SRCNN training converges too slowly. To achieve fast convergence, VDSR uses two techniques. First, VDSR explicitly models residual image, which is the difference between HR and LR images. Second, it uses extremely high learning rates which was enabled by residual-learning and gradient clipping.
Scale

SRCNN only works for a single scale factor. The authors found that a single convolutional network is sufficient for multi-scale-factor super-resolution.

2. Network

$d$ layers
first layer: 64 filter of size 3x3x3
last layer: 1 filter of size 3x3x64
other layers: 64 filter of the size 3x3x64
Pad zeros before convolutions to keep the sizes of all feature maps the same.

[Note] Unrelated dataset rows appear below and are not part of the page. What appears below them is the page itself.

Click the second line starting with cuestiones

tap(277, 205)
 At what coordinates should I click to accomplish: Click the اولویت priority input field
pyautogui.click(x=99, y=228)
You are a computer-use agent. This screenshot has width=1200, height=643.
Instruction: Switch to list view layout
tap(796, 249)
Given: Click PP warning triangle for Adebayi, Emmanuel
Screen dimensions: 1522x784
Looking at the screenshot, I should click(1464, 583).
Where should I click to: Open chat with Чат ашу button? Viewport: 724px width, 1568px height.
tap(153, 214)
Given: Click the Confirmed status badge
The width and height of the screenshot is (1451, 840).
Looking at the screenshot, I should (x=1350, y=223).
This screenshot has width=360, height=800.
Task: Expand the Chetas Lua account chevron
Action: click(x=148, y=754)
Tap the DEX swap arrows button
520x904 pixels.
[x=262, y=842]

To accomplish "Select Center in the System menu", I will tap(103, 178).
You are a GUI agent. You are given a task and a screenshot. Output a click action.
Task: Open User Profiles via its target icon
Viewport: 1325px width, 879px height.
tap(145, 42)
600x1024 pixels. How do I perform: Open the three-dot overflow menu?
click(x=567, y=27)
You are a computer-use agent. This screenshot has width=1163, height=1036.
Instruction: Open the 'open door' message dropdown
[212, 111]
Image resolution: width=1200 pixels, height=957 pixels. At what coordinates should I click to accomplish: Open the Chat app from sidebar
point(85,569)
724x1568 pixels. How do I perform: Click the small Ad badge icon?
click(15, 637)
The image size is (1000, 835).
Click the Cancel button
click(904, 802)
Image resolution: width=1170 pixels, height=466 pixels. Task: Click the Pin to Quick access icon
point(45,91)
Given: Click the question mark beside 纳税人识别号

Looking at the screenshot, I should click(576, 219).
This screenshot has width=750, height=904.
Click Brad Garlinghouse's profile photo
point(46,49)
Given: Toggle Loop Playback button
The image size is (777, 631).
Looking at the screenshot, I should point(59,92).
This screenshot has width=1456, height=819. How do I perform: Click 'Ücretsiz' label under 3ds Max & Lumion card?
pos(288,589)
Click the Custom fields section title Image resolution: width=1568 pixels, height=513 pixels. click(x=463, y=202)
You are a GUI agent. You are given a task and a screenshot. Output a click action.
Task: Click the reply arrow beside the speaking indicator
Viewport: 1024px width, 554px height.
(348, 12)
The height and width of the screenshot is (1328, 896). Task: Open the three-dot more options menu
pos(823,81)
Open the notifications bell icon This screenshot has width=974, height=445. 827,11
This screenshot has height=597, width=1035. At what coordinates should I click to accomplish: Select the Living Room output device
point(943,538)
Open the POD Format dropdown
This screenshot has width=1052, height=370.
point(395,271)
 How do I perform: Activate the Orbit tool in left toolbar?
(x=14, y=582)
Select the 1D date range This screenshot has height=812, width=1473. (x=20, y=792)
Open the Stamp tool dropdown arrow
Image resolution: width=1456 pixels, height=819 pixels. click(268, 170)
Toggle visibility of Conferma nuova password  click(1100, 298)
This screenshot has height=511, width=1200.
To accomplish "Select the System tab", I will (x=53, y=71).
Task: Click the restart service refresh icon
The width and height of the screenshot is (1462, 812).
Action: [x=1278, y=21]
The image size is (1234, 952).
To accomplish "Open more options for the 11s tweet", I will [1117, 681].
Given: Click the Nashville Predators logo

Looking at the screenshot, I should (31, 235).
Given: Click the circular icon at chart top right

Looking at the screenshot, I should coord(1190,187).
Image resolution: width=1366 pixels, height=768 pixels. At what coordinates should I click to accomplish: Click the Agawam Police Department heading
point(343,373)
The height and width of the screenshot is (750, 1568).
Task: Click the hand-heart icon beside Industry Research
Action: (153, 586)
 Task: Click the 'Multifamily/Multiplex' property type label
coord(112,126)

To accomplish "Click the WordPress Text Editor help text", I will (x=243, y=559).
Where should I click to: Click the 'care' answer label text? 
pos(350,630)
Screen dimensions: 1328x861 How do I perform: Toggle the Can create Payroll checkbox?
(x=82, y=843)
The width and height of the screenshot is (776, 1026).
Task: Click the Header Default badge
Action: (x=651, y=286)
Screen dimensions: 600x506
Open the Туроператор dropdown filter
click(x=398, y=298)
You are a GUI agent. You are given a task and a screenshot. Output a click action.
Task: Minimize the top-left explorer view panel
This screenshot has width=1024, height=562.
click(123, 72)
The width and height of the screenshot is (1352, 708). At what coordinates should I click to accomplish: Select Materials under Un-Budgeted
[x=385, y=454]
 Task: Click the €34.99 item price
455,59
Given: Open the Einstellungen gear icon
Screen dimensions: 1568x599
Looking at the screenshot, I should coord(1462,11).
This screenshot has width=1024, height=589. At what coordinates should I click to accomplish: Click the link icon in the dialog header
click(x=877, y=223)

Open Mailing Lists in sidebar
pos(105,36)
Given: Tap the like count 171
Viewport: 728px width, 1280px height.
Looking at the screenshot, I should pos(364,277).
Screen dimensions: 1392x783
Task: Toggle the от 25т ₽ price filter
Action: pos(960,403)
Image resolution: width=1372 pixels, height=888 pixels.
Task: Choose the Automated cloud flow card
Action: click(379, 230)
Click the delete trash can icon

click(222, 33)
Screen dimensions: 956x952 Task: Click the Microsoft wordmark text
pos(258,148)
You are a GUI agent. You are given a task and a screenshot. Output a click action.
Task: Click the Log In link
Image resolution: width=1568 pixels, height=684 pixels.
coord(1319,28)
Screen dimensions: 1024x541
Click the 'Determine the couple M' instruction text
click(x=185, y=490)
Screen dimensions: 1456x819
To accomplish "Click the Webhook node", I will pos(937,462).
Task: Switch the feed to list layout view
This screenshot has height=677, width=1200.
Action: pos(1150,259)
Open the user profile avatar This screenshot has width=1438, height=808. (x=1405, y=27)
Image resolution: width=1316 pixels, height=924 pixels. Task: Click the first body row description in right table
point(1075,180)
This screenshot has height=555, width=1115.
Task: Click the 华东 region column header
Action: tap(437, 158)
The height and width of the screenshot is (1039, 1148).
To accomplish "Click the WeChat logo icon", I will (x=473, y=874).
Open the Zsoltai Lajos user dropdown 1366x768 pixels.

The center-surround relation of convolution is useful for recovering fine details, but for pixels near the image boundary, this relation cannot be exploited well. Many SR methods crop the result image. But it turned out that zero-padding before each convolutions worked well.
Input: low-resolution image interpolated to the desired size
Target: residual(input-original)
Finally the input image is added to the predicted output to yield the final HR image.

3. Training

Loss: mean squared error
Residual learning

If the target is the hr image itself, the model needs to learn to maintain much of the input information until the end. With many weight layers, the vanishing/exploding gradients problem can be critical. This problem is solved by residual-learning
High Learning Rates

When training deep neural networks, small learning rates will make training time too long. So the authors used large initial learning rate.
Adjustable Gradient Clipping

To avoid exploding gradients, gradient clipping is applied. The authors clipped the gradients to $[-\frac{\theta}{\gamma}, \frac{\theta}{\gamma}]$, where $\gamma$ denotes the current learning rate. This technique made the convergence procedure extremely fast.
Data prepration

Similar to SRCNN with following differences
- Input patch size is equal to the size of the receptive field
- Images are divided into sub-images with no overlap
- Mini-batch consists of 64 sub-images, where sub-images from different scales can be in the same batch

4. Understanding Properties

1. The Deeper, the Better

Deep network produces large receptive field, which means that the network can use more context to predict image details.

Also very deep networks can exploit high nonlinearities.

2. Residual-Learning

First, residual network converges much faster.

Second, at convergence, the residual network shows superior performance.

3. High Learning Rates

With small initial learning rate is used, the network never reaches the level high lr reaches.

residual learning & learning rates experiment results

4. Single Model for Multiple Scales

According to the authors’ tests, a network trained over single-scale data is not capable of handling other scales.

However, when trained with multi-scale dataset, its PSNR for each scale is comparable to those achieved from the corresponding result of single-scale network. Moreover, for large scales, the multi-scale network outperforms single-scale network.